This Human Journey

I am having such great feelings of love for this world and all the people in it. How human can we be?!

All the beautiful young people, lots of them struggling. For good reason obviously.

How is it to grow up in a dying world. Where the future is bleak, crazy leaders fighting each other as if they play a chess game, sacrificing women and children. Companies and leaders crazy with greed, without any regard for other people, or the future of this planet. How sick is that!

Still all the young people I meet are so open and beautiful. So different when I grew up when shame was so deep that we hardly looked into each other’s eyes, we hardly connected.

How much love I feel for everyone. Even the crazy greedy ones. So much trauma. So much unprocessed pain and grief. It is fucking hard to be human. It is fucking hard to feel disconnected from the Love that we are.

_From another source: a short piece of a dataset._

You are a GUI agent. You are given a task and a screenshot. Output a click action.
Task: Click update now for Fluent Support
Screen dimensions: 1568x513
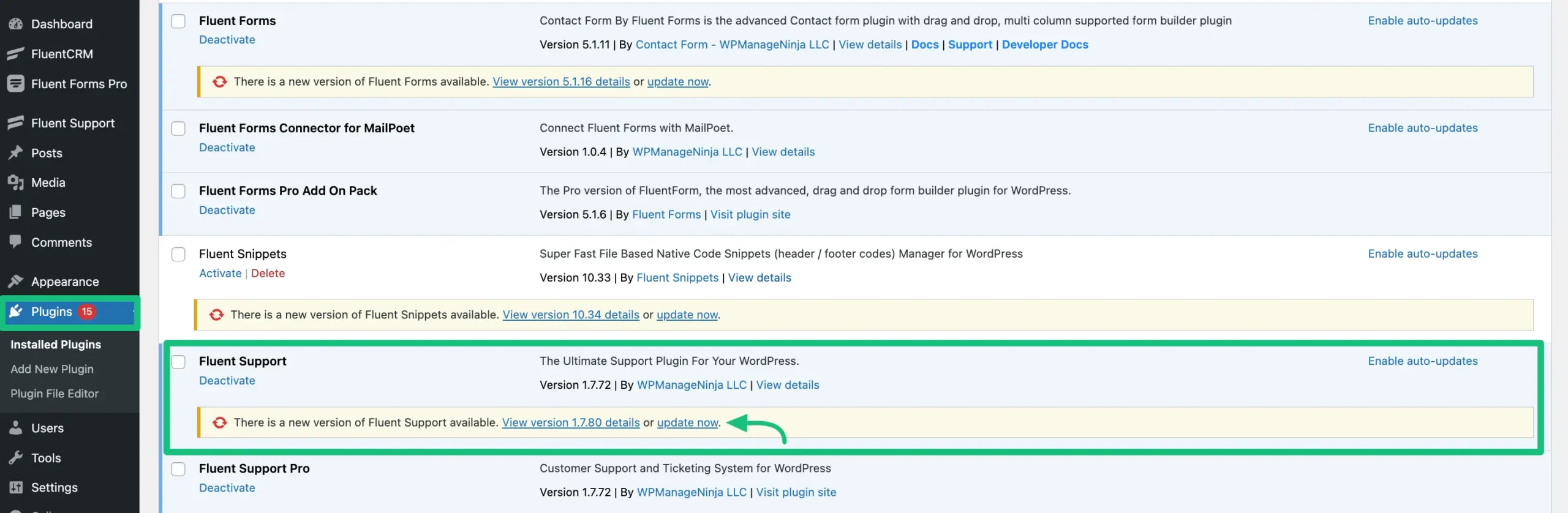pos(687,422)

But that is the whole point, isn’t it? How can one appreciate something that is already there? Only by forgetting it for a while and living disconnected from it, one can find the amazing awe that this Love deserves. By re-remembering we realize how lucky we are, how amazing it is to be alive. Because it is temporary and we have this unique chance to feel it all and live it all. The horrors and the bliss.

We can just throw ourselves in the water and let the crazy current take us. Through hell and back to heaven and then we know. Then we can Love everything so deeply and realize that is all we need. To feel this Love come through us, like a river of pain and beauty and awe and gratitude and aliveness.